* [Collected data]:
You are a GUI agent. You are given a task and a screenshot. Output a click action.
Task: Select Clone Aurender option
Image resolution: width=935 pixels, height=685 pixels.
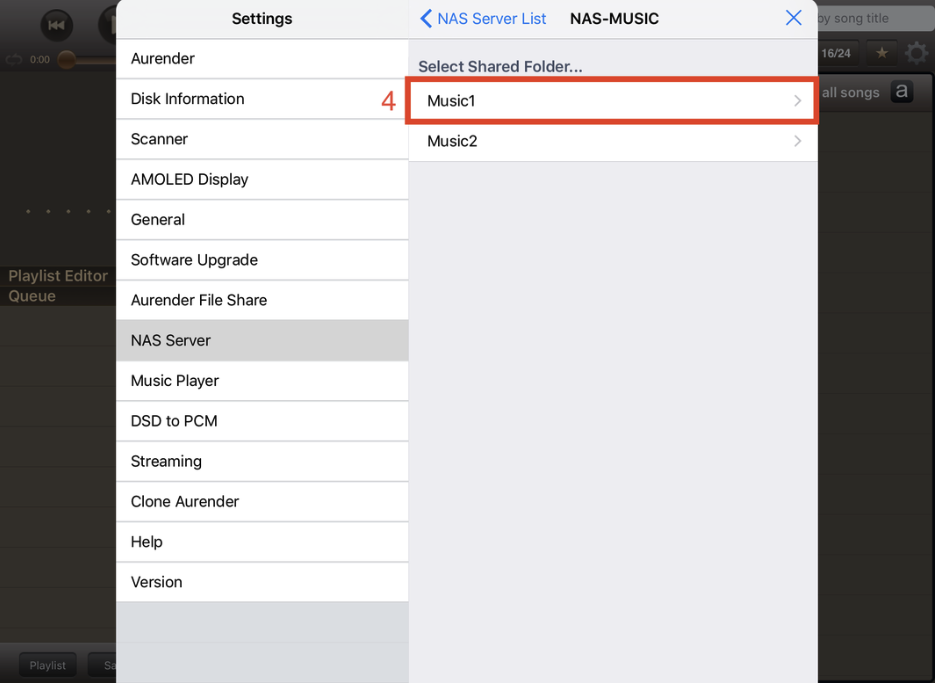pos(262,501)
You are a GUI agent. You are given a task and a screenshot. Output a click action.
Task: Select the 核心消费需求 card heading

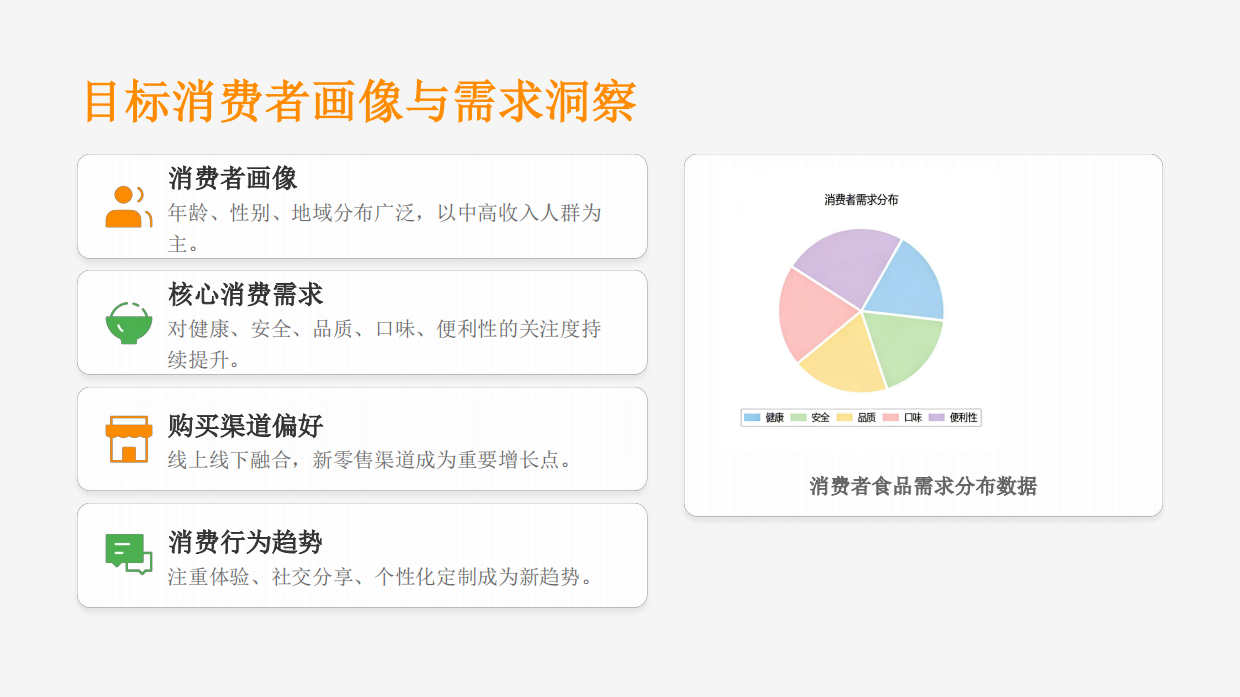point(245,295)
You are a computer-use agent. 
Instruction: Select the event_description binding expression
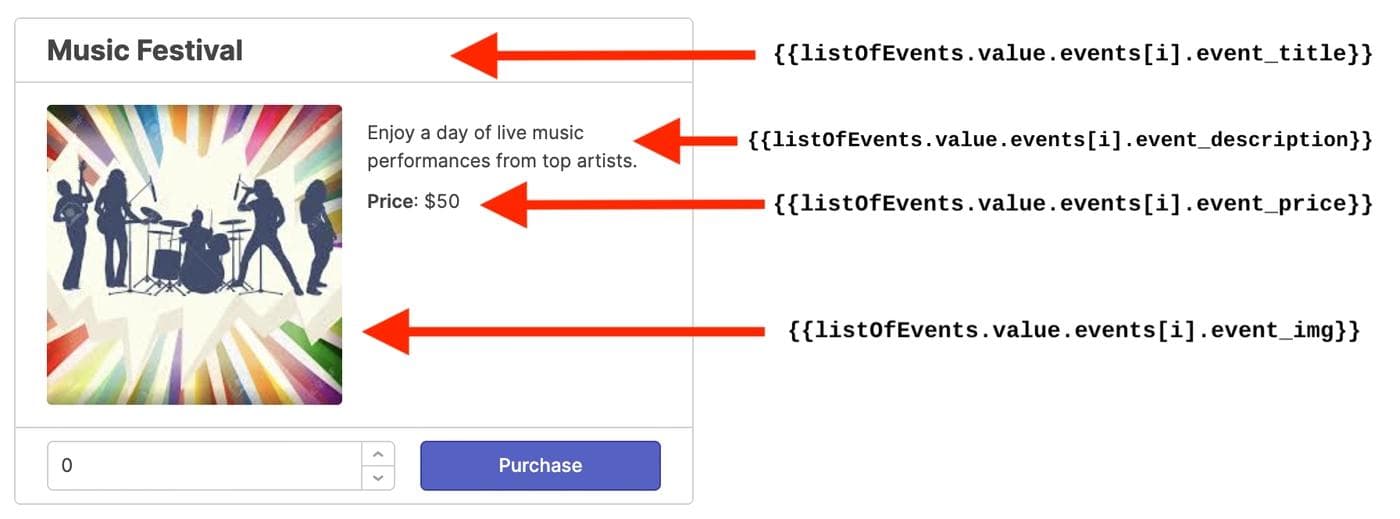tap(1060, 140)
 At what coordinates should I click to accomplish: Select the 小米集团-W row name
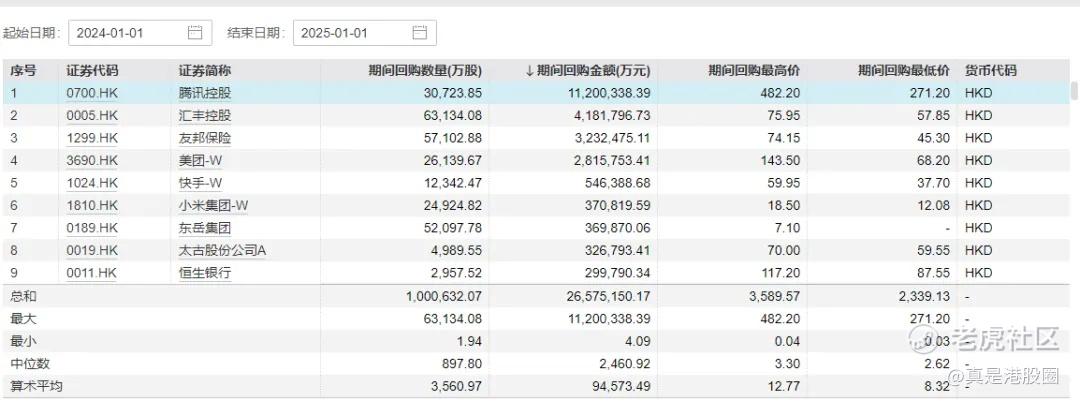pos(213,205)
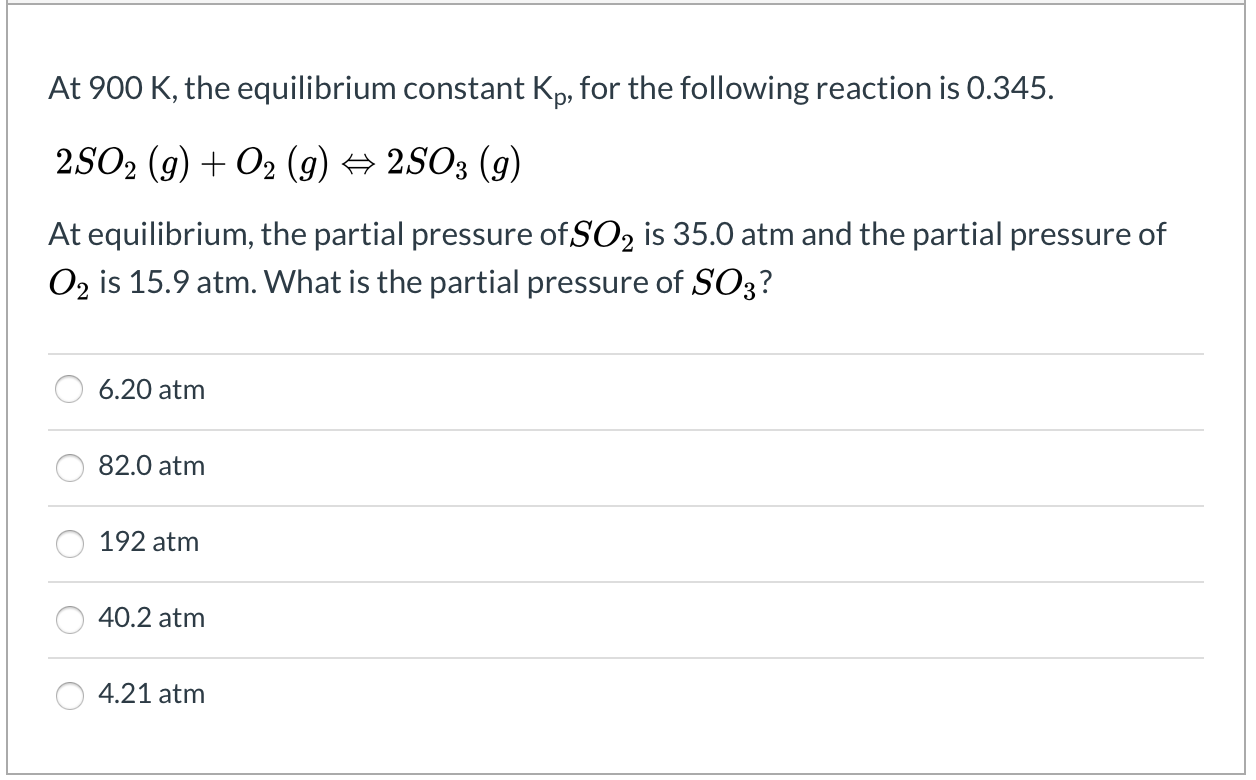Select the 6.20 atm radio button

pos(69,390)
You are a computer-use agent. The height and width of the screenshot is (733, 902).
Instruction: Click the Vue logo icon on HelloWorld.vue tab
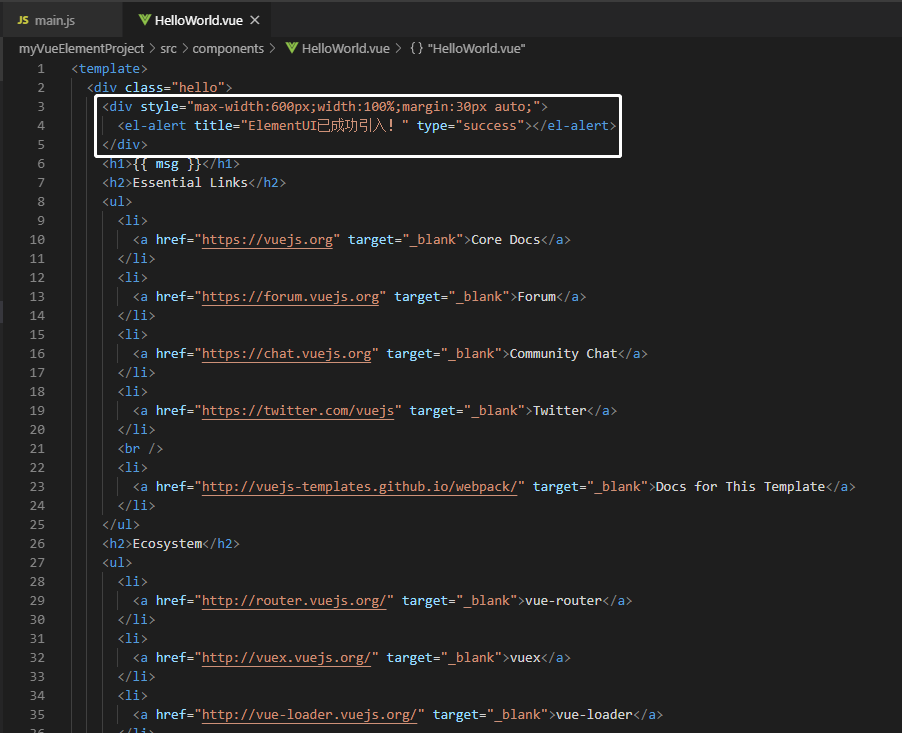tap(144, 20)
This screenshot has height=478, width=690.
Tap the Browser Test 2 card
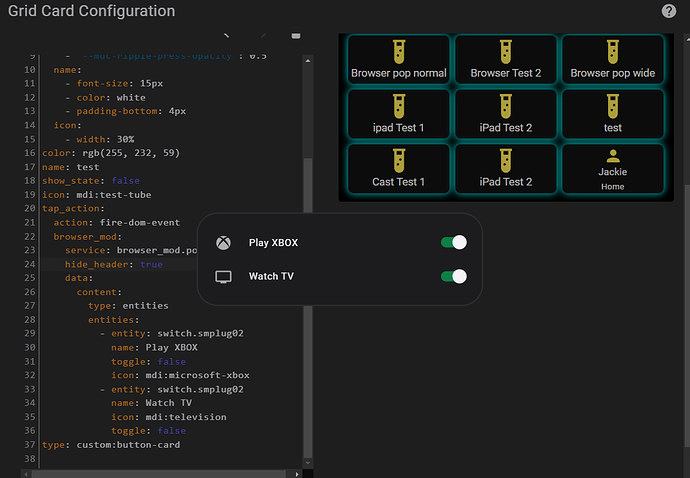point(506,61)
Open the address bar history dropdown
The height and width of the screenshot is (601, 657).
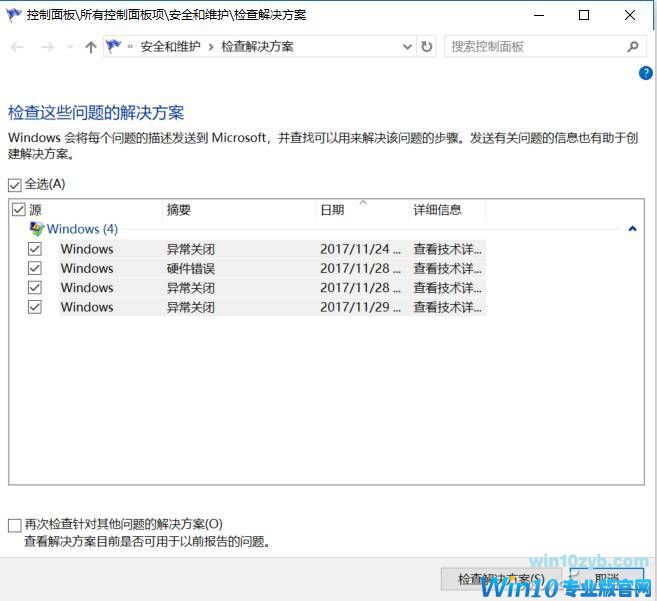pyautogui.click(x=407, y=47)
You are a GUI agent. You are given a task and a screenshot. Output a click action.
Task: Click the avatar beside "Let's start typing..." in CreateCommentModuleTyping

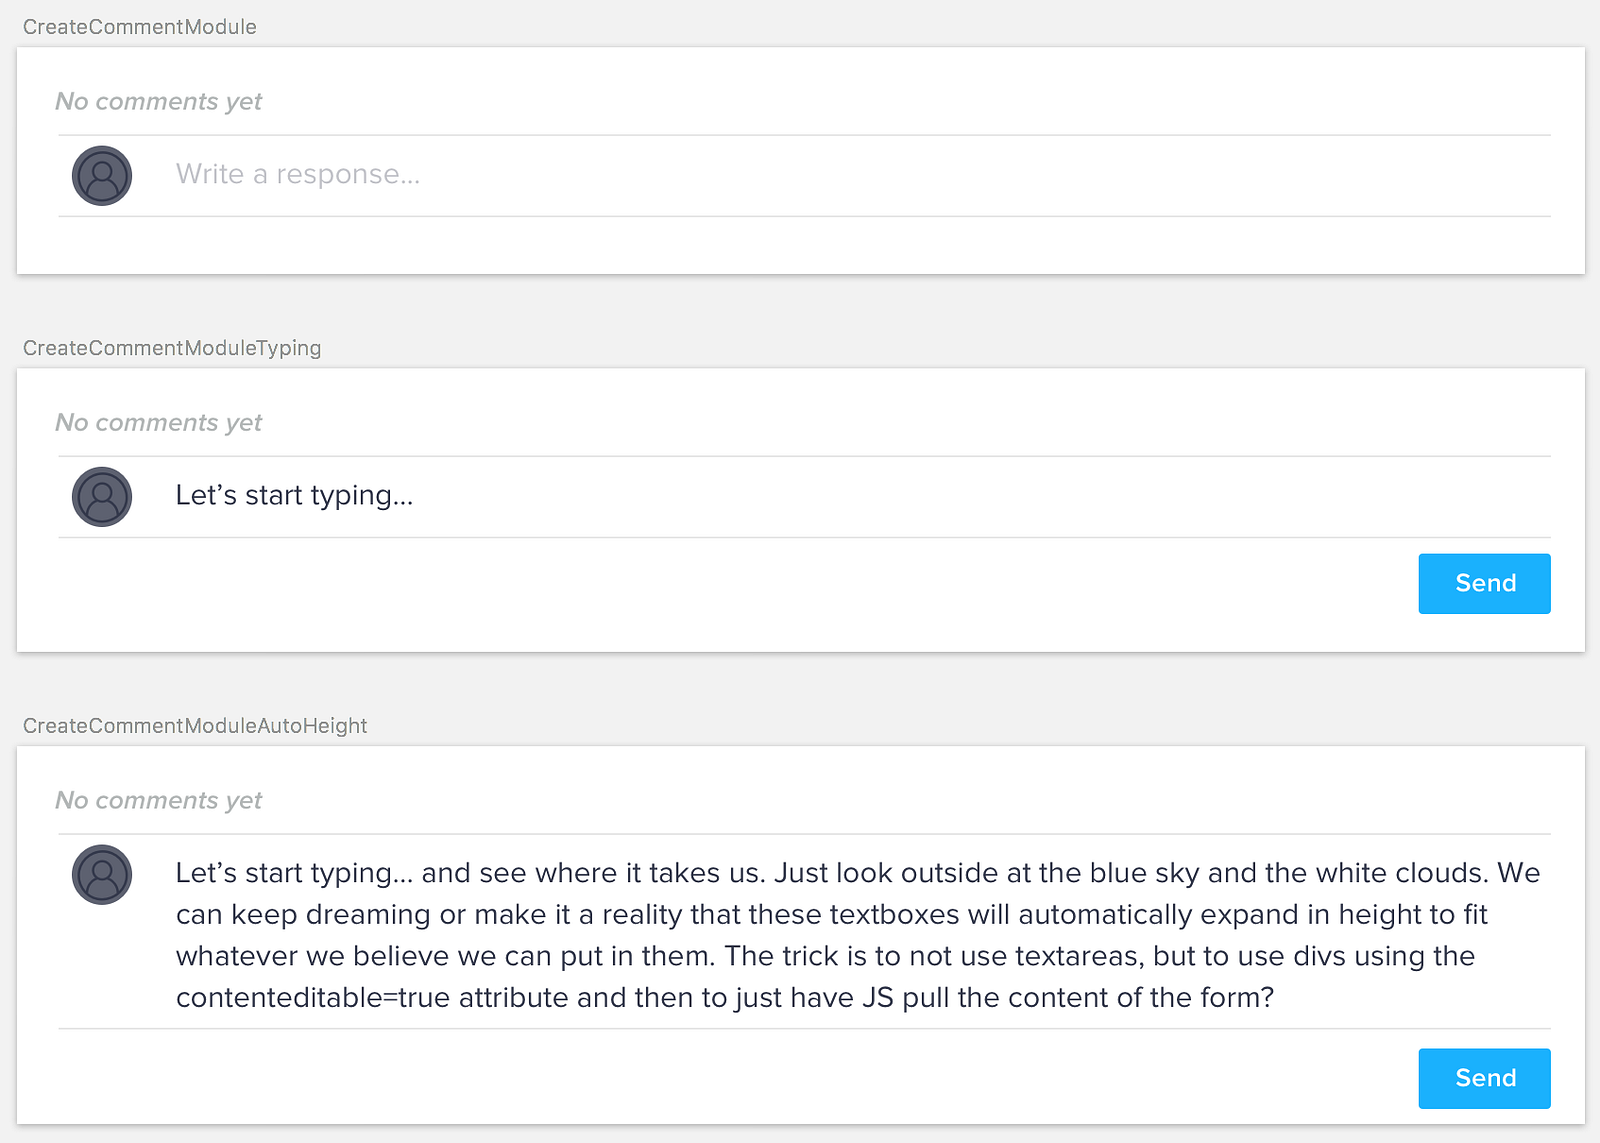point(102,497)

* [Task goal]:
Only the number is wanted. Count the lines above that include the word "computer".

* [Answer section]:
2